• [Schriftlicher Auftrag A]:
Überarbeite im Text über Gottes geheimnisvolle Pläne den Abschnitt von „Was hat Gott“ bis einschließlich „alles ganz anders.“. Setze dabei „Lektor“ an die Stelle von „Prädikant“.
• [Schriftlicher Auftrag B]:
Prüfe, ob die folgenden Aussagen mit dem Text über Gottes geheimnisvolle Pläne übereinstimmen. Antworte jeweils mit Ja oder Nein und zitiere die entscheidenden Worte des Textes wörtlich.
(i) Gott legt für Jesajas Dienst den Erfolg als Perspektive fest.
(ii) Die Jünger fragen Jesus, warum er in Gleichnissen zu den Leuten spricht.
(iii) Laut dem Text wurde Gott umso weniger geheimnisvoll, je besser er kennengelernt wurde.

• [Angezeigter Text]:
↓↓↓
11 Ich aber sprach: Herr, wie lange? Er sprach: Bis die Städte wüst werden, ohne Einwohner, und die Häuser ohne Menschen und das Feld ganz wüst daliegt.
12 Denn der HERR wird die Menschen weit wegführen, sodass das Land sehr verlassen sein wird.

Gottes Plan ist offensichtlich ganz anders.

Jesajas Dienst soll bewirken, dass sie sich  – nicht –  bekehren. Gott legt die Perspektive für seinen Dienst fest: Misserfolg. Er will die Menschen nicht zu sich führen, sondern – erstmal – wegführen.

Was hat Gott für geheimnisvolle Pläne? Die Aussichten sind für Prediger und Gemeinde nicht ermutigend. Muss ich jetzt als Prädikant einen ähnlichen Dienst tun? Das passt nicht zu dem was ich erwartet hätte. Gilt das auch uns heute?

Spontan denke ich: Das war ja altes Testament. Schauen wir schnell ins Evangelium.
Da wird doch hoffentlich alles ganz anders.

Die Jünger fragen Jesus, warum er in Gleichnissen zu den Leuten spricht. Er sagt:  „Sehen sollen sie, aber nicht erkennen, hören sollen sie, aber nicht verstehen, damit sie sich nicht bekehren und ihnen nicht vergeben wird.“ (Mk 4,12)

Oha – also hat Gott auch hier seine geheimnisvolle Karte gezogen. Er hat geheimnisvolle Pläne. So schnell komm ich aus der Nummer nicht raus.
Das behagt mir nicht – ah ich weiß:

Die Reformation bringt doch bestimmt Licht in die Sache. Ich fand ein Lutherwort dazu:

Die Vernunft ist das größte Hindernis in Bezug auf den Glauben, weil alles Göttliche ihr ungereimt zu sein scheint.

Wenn Luther das Geheimnis nicht auflösen konnte, was soll ich dann dazu sagen?

Bei mir persönlich ist es so:

Früher dachte ich: Je besser ich Gott kennen lerne, um so weniger geheimnisvoll wird er mir sein. Er hüllt sich nur in das Geheimnis. Es war aber genau umgekehrt: Je besser ich Gott kennen lernte, um so geheimnisvoller wurde er. Ich erkannte: Er ist eine geheimnisvolle Person. „Geheimnisvoll“ beschreibt sein Wesen. Er ist das Geheimnis.

Ich muss ihn nicht entschlüsseln um ihn zu verstehen. Ich muss mich nur auf ihn einlassen.
↑↑↑
• [Ausgangsmaterial]:
↓↓↓
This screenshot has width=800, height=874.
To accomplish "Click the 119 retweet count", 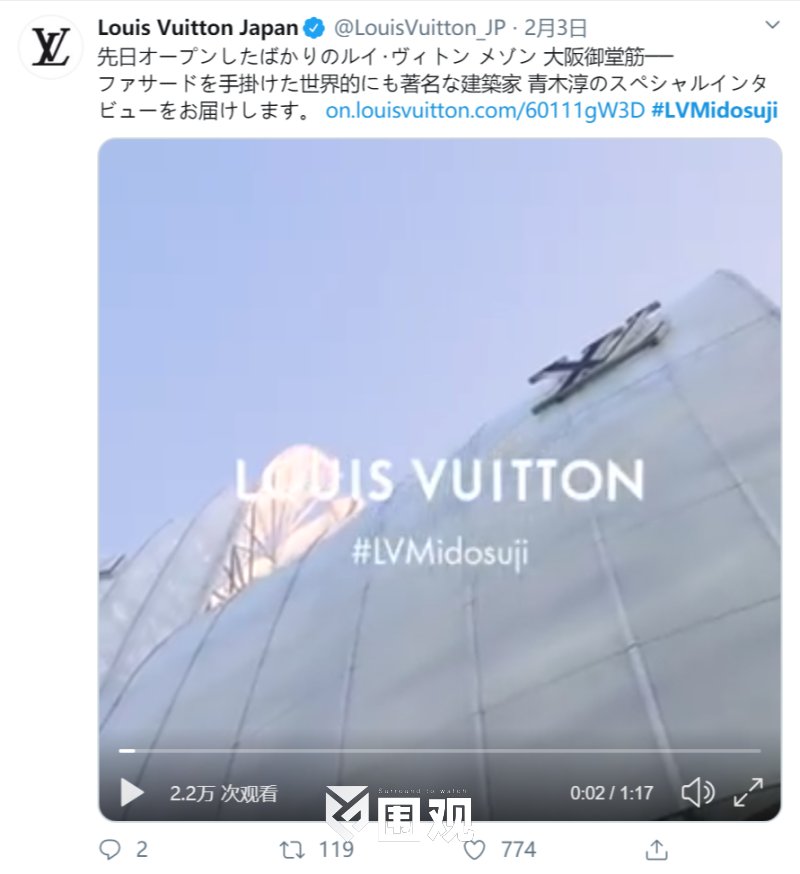I will point(336,849).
↑↑↑
• [Vollständige Ausgabe A]:
Was hat Gott für geheimnisvolle Pläne? Die Aussichten sind für Prediger und Gemeinde nicht ermutigend. Muss ich jetzt als Lektor einen ähnlichen Dienst tun? Das passt nicht zu dem was ich erwartet hätte. Gilt das auch uns heute?

Spontan denke ich: Das war ja altes Testament. Schauen wir schnell ins Evangelium.
Da wird doch hoffentlich alles ganz anders.

• [Vollständige Ausgabe B]:
(i) Nein: „Gott legt die Perspektive für seinen Dienst fest: Misserfolg.“
(ii) Ja: „Die Jünger fragen Jesus, warum er in Gleichnissen zu den Leuten spricht.“
(iii) Nein: „Je besser ich Gott kennen lernte, um so geheimnisvoller wurde er.“